A quien me conoce personalmente, es obvio que con mi piel pálida, mi sexualidad taimada si está vestida y mi piel arrasada por pecas rojas y almendradas y lunares pixelados a lo largo de espalda y torso, la playa en verano no puede ser sino una tortura. De acuerdo. Pero no estoy personalizando. De hecho, estoy tratando de racionalizar la barbarie como otros intelectuales hicieron, en su época, con la quema de brujas o la higiene médica en los partos. No quiero tampoco volver a mencionar la infancia porque no me gustaría que se lleven la sensación de que uso esta sección para ahorrarme el psicoanalista. Pero lo mencionaré de pasada.

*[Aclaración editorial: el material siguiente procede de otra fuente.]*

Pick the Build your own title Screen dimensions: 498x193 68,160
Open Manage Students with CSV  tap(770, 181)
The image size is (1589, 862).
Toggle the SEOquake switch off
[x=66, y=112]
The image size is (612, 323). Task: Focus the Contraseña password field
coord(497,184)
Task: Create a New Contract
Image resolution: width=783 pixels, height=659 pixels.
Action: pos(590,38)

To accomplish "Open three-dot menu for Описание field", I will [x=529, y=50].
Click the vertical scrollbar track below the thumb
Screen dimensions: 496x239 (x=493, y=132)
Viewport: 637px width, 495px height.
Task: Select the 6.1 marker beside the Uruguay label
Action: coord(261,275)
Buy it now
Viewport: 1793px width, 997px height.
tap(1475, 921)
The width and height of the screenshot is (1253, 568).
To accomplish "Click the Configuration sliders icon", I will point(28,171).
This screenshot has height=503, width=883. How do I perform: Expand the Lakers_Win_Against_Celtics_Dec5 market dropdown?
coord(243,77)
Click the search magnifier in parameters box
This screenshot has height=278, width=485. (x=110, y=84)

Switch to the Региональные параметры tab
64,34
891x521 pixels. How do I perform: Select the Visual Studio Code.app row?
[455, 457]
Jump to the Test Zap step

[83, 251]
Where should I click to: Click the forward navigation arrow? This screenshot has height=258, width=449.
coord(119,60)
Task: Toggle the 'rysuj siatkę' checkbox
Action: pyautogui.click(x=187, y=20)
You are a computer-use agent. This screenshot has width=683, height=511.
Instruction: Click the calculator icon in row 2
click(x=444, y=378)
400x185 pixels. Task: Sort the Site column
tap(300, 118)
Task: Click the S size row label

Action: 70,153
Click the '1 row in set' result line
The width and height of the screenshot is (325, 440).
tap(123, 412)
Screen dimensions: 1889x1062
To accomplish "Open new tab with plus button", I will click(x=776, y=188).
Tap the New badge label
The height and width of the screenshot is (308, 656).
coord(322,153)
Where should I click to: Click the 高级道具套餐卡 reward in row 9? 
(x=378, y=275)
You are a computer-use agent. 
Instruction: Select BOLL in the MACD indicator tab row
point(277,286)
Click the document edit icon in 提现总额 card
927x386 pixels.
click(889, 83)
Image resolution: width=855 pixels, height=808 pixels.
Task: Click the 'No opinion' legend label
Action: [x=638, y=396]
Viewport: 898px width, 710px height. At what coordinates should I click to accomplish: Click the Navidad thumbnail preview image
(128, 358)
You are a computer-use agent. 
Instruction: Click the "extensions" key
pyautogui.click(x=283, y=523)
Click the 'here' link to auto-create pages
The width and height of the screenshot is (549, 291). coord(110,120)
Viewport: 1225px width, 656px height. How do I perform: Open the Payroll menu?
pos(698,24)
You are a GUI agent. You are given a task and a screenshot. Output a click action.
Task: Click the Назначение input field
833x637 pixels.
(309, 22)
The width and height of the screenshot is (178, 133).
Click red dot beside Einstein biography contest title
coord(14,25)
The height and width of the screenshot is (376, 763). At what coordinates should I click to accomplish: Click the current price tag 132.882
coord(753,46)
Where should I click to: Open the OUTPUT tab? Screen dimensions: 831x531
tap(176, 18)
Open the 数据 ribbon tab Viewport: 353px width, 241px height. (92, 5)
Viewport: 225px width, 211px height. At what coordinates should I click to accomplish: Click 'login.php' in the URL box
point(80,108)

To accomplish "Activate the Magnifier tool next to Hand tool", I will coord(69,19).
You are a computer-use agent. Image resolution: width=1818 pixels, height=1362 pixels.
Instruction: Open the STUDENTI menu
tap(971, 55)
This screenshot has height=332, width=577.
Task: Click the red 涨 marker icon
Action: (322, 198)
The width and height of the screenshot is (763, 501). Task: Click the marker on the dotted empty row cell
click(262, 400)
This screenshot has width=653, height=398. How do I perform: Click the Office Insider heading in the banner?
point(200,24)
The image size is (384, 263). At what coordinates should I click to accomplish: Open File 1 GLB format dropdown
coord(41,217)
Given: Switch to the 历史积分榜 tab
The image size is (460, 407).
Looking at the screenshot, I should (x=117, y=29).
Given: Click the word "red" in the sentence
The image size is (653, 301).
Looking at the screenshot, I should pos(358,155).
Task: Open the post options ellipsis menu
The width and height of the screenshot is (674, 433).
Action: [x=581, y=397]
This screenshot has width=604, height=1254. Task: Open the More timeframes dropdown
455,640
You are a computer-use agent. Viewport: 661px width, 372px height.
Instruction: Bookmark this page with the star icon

Mi familia vivía en una torre robada a la montaña del Guinardó. Era una construcción artesanal, sin apenas cimientos, pero un trozo de Caserón Usher. Lo de no tener cimientos es importante porque todas las casas se apoyan unas a otras, con lo que el día que al ayuntamiento le dé por tirar un bloque de pisos en Verge de Montserrat las siguientes 300 casas se vendrán abajo como castillo de naipes y nadie entenderá nada.

Vuelvo al tema. La lógica de mi padre era pura Esparta. Al vivir en una torre con terraza no era necesario irse de vacaciones. Si queríamos mojarnos, manguera. Si queríamos bañarnos, piscina del Gerplex. Si hacía calor, abre la ventana. Si entraba resol, ciérrala, joder. Etc. En ocasiones, la dulzura de mi madre ablandaba el corazón pétreo de Leónidas. Así, un día íbamos a El Corte Inglés y un domingo, a la playa.

Mi padre odiaba hacer colas por nada. La palabra embotellamiento le producía tanto rechazo como la palabra cáncer o Leeds United. Así que el día de playa salíamos de casa a eso de las 6.17 de la mañana. A las 7.01 llegábamos en medio de la bruma a la arena de Castelldefels. En alguna ocasión mi hermana y yo hasta habíamos ayudado a algún cangrejo ermitaño a esconderse. Desayunábamos bocatas a la orilla y dos horas y media después podíamos bañarnos habiendo dejado atrás el fallecimiento seguro por corte de digestión. Nos revolcábamos como croquetas unos 10 minutos, nos secábamos y a las 10.43 estábamos yendo hacia el coche aparcado bajo un árbol que alguien, arteramente, había cambiado de lugar en esas tres horas. Enfilábamos carretera de regreso, sorteando turno para ducharnos al llegar a casa. No teníamos ningún problema con la circulación, fluida y continua. En el carril contrario, los coches iban a mucha menos velocidad que nosotros o se detenían una y otra vez. La satisfacción de mi padre, entonces, no tenía límite. Riéndose a carcajadas, se burlaba de aquellos automovilistas entre aspavientos y gestos obscenos:

-¿A dónde vais? ¿A quién se le ocurre ir a estas horas a la playa?

Mi madre, mientras tanto, apuraba su cigarrillo y miraba melancólicamente por la ventana.